In addition to monitoring your cloud configuration, Accurics will also scan the Infrastructure as Code files in your code repository. When you Remediate a policy, violation found in your code repository, Accurics will help remediate the violation by opening a Jira ticket with the Pull Request for a file that fixes the issue and mapping the violation back to the source code.
Currently, Accurics integrates with Github, Bitbucket & Gitlab. Accurics also integrates with your hosted source code repositories, which are behind your enterprise firewall.
Perform the following steps to Integrate Accurics with code repositories such as Github, Bitbucket, or Gitlab.
- Step 1: Authorize Accurics to Access Your Repositories
- Step 2: Select the Terraform Repository
- Step 3: Entering TF Plan Input Variables as Part of the Configuration Steps
- Step 4: Terraform State file information
Step 1: Authorize Accurics to Access Your Repositories
Select your respective repository provider and click “Connect”. Let’s use GitHub in this example. Accurics will be using Oauth 2.0 as a mode of authorization. Click on “Authorize Accurics-Inc”.
This operation will add an Accurics app to your Github account with “READ ONLY” privileges.
You can revoke the authorization anytime by going to your Github account and clicking on settings section.
Step 2: Select the Terraform Repository
Once you have authorized Accurics to access your SCM account, in the Select your repository section,
- Select the appropriate engine type, click the Select button
- In the Repository Contents dialogue, select the target repository and folder as shown in the screenshot below.
Note: By selecting the On-premises/Custom Repository checkbox, you can also specify a custom repository URL and folder name in the SCM.
- Click Submit
Step 3: Entering TF Plan Input Variables as Part of the Configuration Steps
Once you have selected the terraform code repository, please select the “Advanced Settings” option that is next to the repository location.

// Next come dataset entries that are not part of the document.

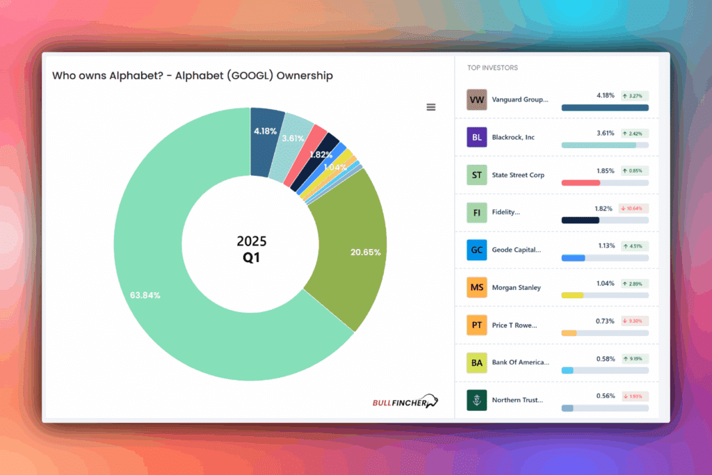Click the 4.18% dark blue chart slice

pos(266,130)
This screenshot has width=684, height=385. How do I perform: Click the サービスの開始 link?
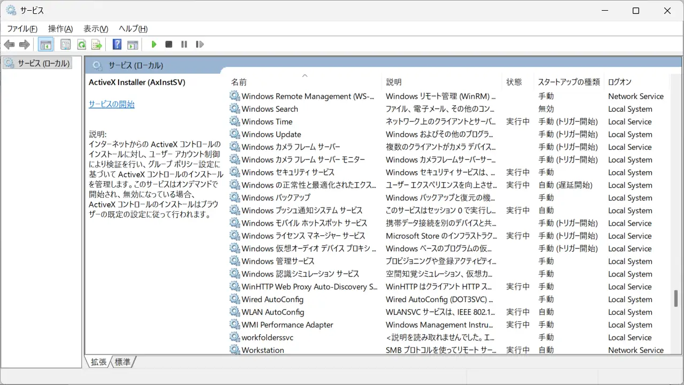coord(111,104)
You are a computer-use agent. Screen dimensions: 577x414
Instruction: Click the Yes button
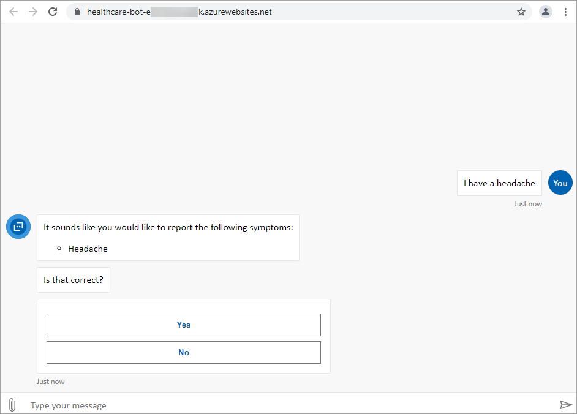tap(183, 325)
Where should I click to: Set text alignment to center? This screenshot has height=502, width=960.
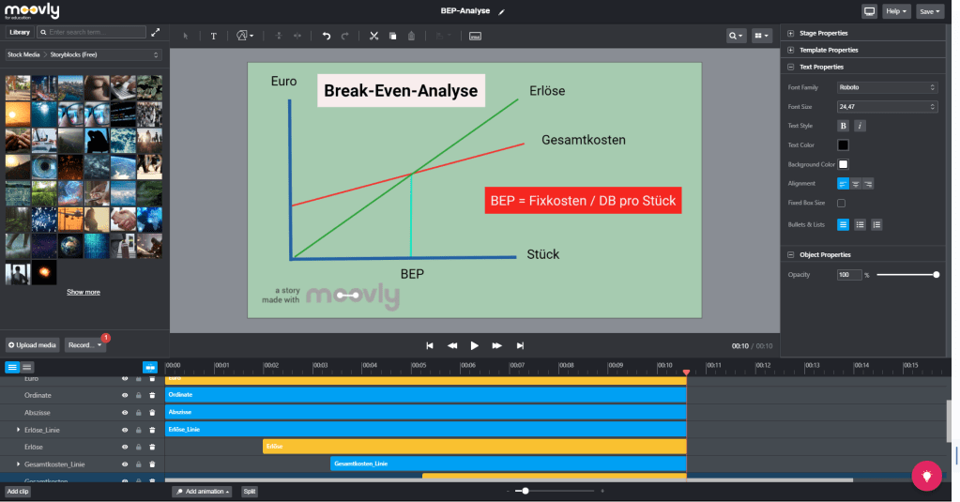pyautogui.click(x=855, y=184)
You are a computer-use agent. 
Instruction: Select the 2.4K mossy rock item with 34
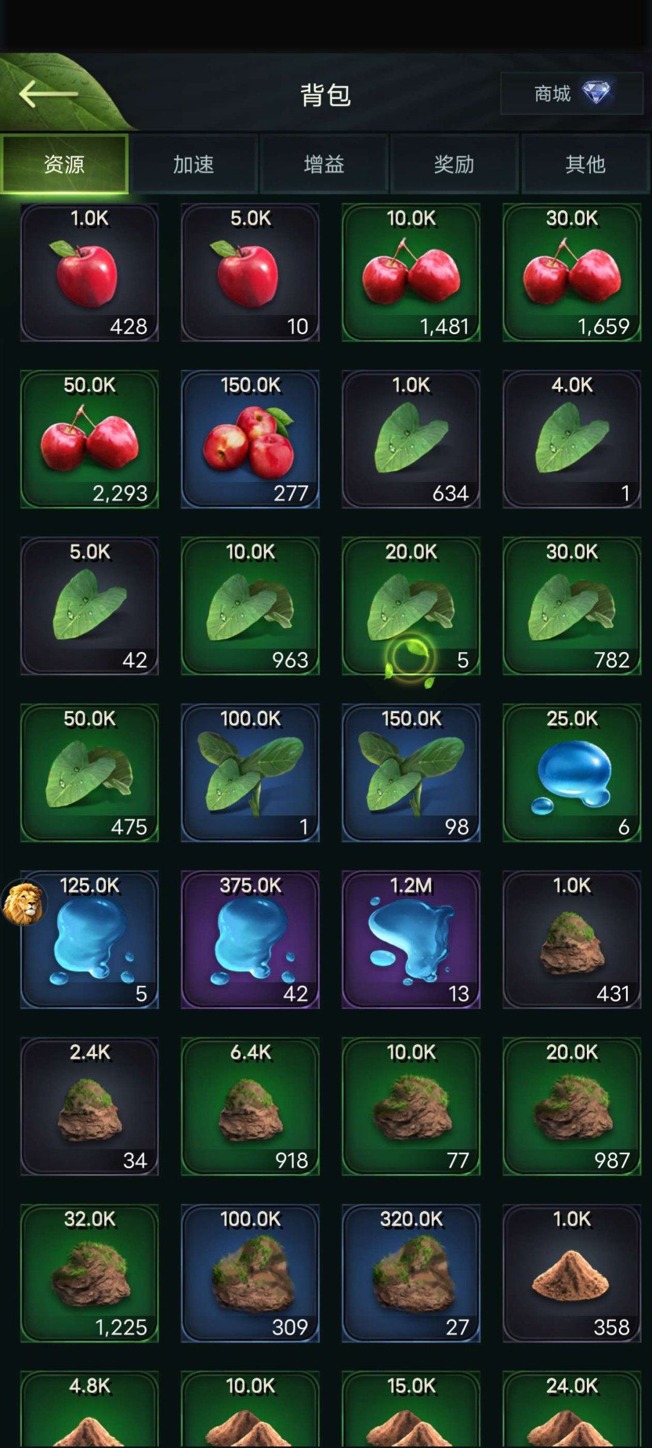[x=89, y=1107]
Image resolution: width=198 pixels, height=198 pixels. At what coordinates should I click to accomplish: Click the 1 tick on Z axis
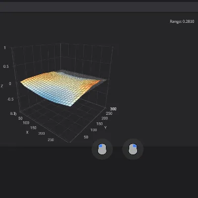tap(4, 48)
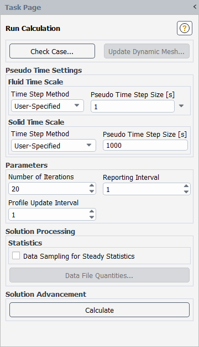Enable Data Sampling for Steady Statistics
The height and width of the screenshot is (347, 199).
[16, 255]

Please refer to the below screenshot:
This will open a popup window requesting information about terraform code version and input variables that you are using to run your terraform plan. You will need to add all the variables, their key name and key value in the input boxes given in the popup window. See Pre-populated Parameters in Repository Configuration.
Step 4: Terraform State file information
Accurics may require access to terraform state files to get resource attribute information in cases when your resources do not have a name tag.
This is to ensure that all cloud resources are accurately mapped to the terraform code even if resources do not have tags.
Add variable TFSTATE_URL and the S3 path of the state file (currently Accurics supports state files stored in S3 buckets.)